The generalizability of the results from our study is upheld by its consistency with previous research on ranibizumab. In particular, mean changes from baseline in BCVA at 6 months were 7.4 letters compared with 6.5 letters in the MARINA study, 10.6 letters in ANCHOR study and 6.6 letters in the CATT study trials. In real world scenario, it is possible that nAMD patients are undertreated and do not receive as many anti-VEGF injections as recommended, which could result in lower efficiency than what is observed in clinical trial settings.17 The use of biosimilar can add to the cost savings, making it more affordable for general population. Thus, a biosimilar version of Ranibizumab like Razumab may reduce few limitations currently imposed by health care providers or payors, which would allow patients to have a better opportunity for receiving an effective treatment regimen.

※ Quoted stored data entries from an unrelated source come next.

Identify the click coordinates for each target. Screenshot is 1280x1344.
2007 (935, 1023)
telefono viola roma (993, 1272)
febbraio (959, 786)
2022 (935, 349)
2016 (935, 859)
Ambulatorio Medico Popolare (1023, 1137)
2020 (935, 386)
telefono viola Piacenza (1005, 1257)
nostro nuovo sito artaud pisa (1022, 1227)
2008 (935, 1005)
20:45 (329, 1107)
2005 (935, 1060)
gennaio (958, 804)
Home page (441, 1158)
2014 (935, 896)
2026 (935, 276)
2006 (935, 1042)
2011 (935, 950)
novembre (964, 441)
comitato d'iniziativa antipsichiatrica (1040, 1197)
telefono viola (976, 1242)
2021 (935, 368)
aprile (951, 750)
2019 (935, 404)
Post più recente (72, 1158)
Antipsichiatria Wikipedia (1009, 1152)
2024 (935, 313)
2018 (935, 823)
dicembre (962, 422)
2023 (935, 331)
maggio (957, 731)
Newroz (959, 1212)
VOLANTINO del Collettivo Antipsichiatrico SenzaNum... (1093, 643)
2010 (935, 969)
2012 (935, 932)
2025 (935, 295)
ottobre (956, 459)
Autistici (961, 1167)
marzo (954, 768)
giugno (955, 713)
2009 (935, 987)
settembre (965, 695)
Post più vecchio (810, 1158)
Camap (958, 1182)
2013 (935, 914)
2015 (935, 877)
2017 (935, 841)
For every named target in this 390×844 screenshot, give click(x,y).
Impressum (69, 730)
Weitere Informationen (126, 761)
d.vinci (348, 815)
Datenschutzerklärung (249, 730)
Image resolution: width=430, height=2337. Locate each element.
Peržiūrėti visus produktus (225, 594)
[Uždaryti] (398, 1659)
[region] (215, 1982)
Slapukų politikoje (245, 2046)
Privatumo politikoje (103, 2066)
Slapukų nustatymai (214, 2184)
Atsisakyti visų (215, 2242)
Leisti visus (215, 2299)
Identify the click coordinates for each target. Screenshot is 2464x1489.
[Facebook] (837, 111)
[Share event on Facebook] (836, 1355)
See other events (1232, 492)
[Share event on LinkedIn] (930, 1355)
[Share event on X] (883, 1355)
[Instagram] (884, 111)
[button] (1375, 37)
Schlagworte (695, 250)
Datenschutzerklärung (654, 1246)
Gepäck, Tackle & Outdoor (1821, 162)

Our study limitations included the unavailability of details regarding the pattern, size and type of CNVMs. Additionally, the data on patients who had obtained therapies earlier were not captured, meaning that information on "treatment naïve" versus "previously treated patients" could not be provided.
Conclusions
Razumab, a ranibizumab biosimilar showed equivalent efficacy compared with ranibizumab in participants with nAMD in improving visual acuity and in decreasing CME and SRF over 1 year on a PRN schedule. Besides, being cheaper and with similar safety profile of ranibizumab, it forms an effective alternative for patients who often need long term management. Therefore, a safer, cheaper and effective biosimilar like razumab may decrease several cost related restrictions of patent ranibizumab. This will allow patients suffering from nAMD to have a better opportunity of getting an effective treatment regimen.